▶ TASK BRIEF:
Write out each of the entries below word for word, omitting the pictures.

▶ EXTRACTED MATERIAL:
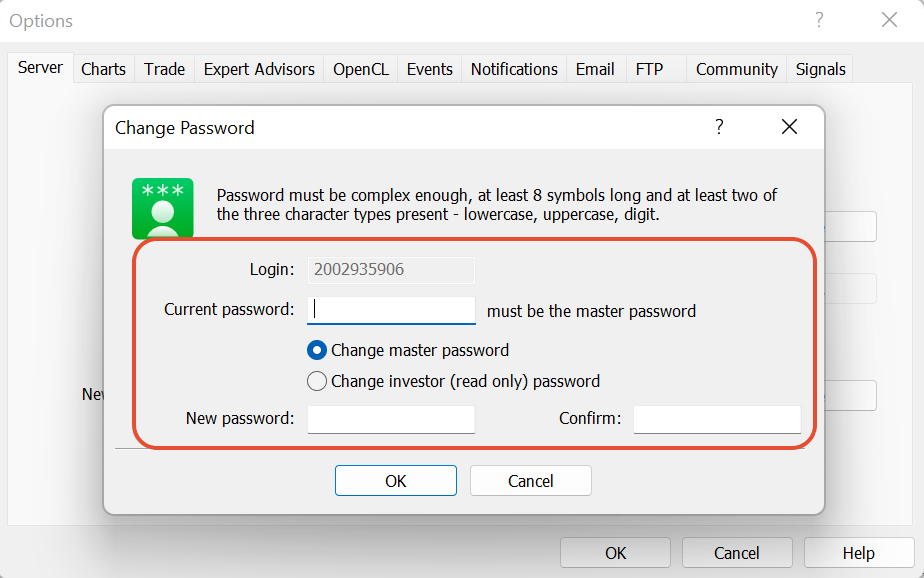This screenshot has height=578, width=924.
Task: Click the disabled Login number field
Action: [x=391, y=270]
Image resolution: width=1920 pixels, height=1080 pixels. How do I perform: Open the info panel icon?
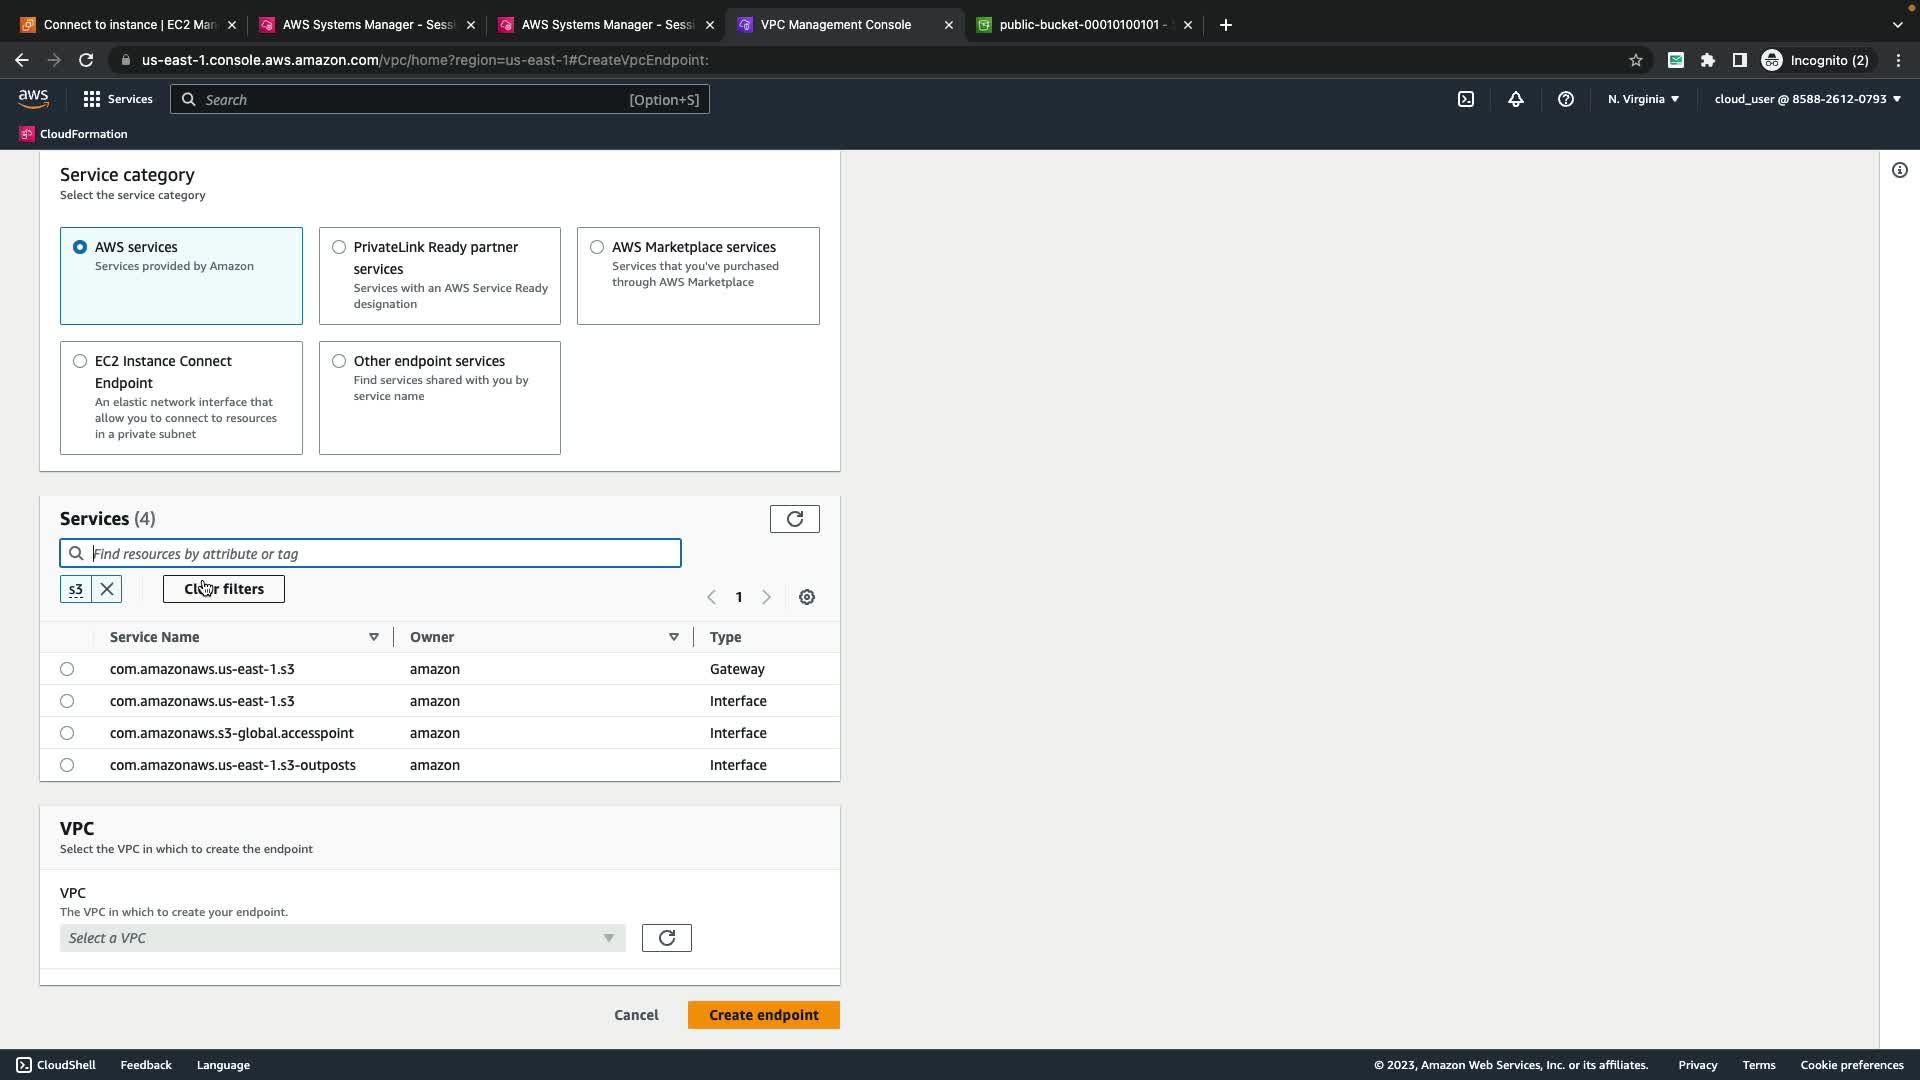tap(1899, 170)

▶ FINISHED EXERCISE:
This screenshot has height=578, width=924.
Task: Click the disabled Login number field
Action: [x=391, y=270]
Image resolution: width=1920 pixels, height=1080 pixels. How do I perform: Open the info panel icon?
tap(1899, 170)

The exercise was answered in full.